El instructor de la escuela a distancia dice adiós a sus estudiantes de
poesía
Galway Kinnell
Versión de Cristina Burneo
Adiós, dama en Bangor, que
me enviaste
fotos tuyas tras darme
pistas irrefutables
de tu belleza. Adiós,
urólogo de Miami Beach, que
incluiste sobres
marrones sin usar para la
devolución de tu propio
“Soneto clásico”. Adiós,
confeccionista
de brasieres en la Costa, cuyas
églogas
han dado un tratamiento
único en la literatura
al motivo de los senos
caídos. Adiós a ti, en San Quintín,
que escribiste “Siendo
alemán, mi héroe es Hitler”,
en lugar de “Sinceramente
suyo” al final de largas y
nítidas cartas ensalzando a
los prerrafaelitas.
Lo juro, solo fue mi manera
de darme ánimos mientras
lamía
los sobres sellados y con
destinatario incluido.
Era mi juego de intentar
adivinar
quién de ustedes, en esta
ocasión,
Había envenenado el
pegamento. Sí, me importó.
Sí, leí cada poema completo.
Sí, dije todo lo que pensaba
en las palabras más dóciles
que sabía.
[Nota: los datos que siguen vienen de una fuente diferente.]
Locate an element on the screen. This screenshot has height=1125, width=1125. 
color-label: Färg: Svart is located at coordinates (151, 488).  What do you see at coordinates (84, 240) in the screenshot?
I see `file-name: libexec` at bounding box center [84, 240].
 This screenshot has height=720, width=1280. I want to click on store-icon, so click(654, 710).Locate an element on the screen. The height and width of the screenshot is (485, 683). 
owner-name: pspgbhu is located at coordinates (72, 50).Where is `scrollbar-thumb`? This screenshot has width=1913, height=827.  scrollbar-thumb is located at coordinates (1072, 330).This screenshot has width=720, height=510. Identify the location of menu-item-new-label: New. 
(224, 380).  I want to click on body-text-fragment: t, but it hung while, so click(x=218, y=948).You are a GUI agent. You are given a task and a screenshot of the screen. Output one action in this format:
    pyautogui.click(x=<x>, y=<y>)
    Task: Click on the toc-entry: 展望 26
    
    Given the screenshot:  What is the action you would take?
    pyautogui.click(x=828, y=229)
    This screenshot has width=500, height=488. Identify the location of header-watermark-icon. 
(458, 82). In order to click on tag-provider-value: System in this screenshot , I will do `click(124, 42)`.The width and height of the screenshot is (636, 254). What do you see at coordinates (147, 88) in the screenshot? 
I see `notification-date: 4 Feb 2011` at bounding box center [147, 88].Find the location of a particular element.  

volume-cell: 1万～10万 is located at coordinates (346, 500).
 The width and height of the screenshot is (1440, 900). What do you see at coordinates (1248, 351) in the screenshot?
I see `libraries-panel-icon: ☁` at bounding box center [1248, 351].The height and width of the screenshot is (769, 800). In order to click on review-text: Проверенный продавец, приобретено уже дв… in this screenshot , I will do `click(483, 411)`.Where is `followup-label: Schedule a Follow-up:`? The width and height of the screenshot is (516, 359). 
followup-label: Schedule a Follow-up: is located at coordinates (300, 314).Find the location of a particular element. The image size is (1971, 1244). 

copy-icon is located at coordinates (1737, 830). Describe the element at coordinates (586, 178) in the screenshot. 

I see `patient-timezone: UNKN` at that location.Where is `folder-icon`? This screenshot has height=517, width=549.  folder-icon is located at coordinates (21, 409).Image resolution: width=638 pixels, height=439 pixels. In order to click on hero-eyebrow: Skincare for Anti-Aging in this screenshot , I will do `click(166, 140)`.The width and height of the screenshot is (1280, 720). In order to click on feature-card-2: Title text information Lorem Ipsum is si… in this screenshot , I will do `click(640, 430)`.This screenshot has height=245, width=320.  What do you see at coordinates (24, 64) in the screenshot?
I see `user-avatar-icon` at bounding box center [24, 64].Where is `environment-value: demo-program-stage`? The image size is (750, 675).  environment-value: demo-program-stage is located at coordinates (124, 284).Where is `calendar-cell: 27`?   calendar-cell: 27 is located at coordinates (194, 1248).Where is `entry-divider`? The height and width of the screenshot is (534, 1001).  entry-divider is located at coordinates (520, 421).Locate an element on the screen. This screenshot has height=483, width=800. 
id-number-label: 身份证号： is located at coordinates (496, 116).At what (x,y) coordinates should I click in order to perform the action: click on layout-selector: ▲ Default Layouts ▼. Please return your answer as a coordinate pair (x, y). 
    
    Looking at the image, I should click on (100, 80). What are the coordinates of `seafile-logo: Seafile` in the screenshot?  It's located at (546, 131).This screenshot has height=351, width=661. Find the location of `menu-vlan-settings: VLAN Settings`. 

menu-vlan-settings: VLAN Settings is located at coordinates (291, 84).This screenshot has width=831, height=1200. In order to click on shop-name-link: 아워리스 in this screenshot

Y ahora,
en este poema, o prosa
cortada, no mucho mejor,
me doy cuenta, que esas
aquejadas líneas
que les envié una y otra
vez,
debo decir que me alivia que
haya terminado:
Al final, solo podía sentir
lástima
por esa urgencia por más
vida
que sus poemas seguían
ahogando en palabras, cuyo olor,
días más tarde, hormigueaba bajo
sus narices
como impulsos nuevos, enviados
de Dios,
para escribir.
Adiós a ustedes,
que son para mí, una vez
más, las estampillas
de lugares imaginarios –Xenia,
Burnt Cabins, Hornell—.
Su soledad entregada en
poemas, solo guardada su desolación.